Jim Ferguson shops at Helena's Habitat for Humanity store to find inexpensive items that will improve the house he rents and hopes to buy.
On one recent trip, Ferguson paid 50 cents for a secondhand glass lampshade. He figured a retailer would have sold it, new, for $8.
"There are little goodies here at tremendous prices," he said in the home improvement store occupying a 19th century railroad warehouse with stone walls. Donated sinks, countertops, wood trim, ceramic tile, windows and hardhats are part of the new and used inventory at this store, one of about 550 operated by Habitat for Humanity affiliates throughout the United States. Sales help support the organization's mission of building modest houses that families in need then buy at favorable terms.
People looking to save money during the recession are boosting sales at the stores. On the flip side, some stores are struggling to keep shelves stocked as demand rises and donations slip. Fewer homeowners are doing the kind of improvement projects that generate donations, and declines in home building have reduced the supply of materials left over from construction jobs.

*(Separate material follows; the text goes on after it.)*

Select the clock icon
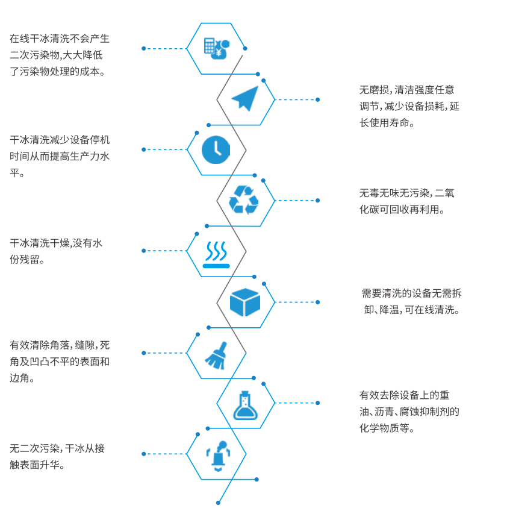(216, 149)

"The person who was taking out their $4,500 or $5,000 cherry cabinet set, (donating it) and replacing it with a $10,000 set is not doing that now," said Terry Assad, manager of Habitat stores in Charlotte, N.C. "People are hanging on to stuff."
Kevin Campbell, director of building industry relations for Habitat for Humanity International in Apex, N.C., said there have been reports of "some softness" in donations, but "I don't think anybody's panicking that they'll have customers and nothing to sell them."
Sometimes businesses that close send their remaining inventory to Habitat stores. Then there are businesses that routinely donate merchandise to get it off their sales floors, items a Habitat store typically will price 50 percent below retail.
"They close something out, they quit selling a certain model," said John Alexander, Habitat executive in Waco, Texas, where 15 percent of the Habitat budget comes from a store built on a former used-car lot. Among other things, shoppers find concrete pavers and blocks that a local producer provides by the pallet.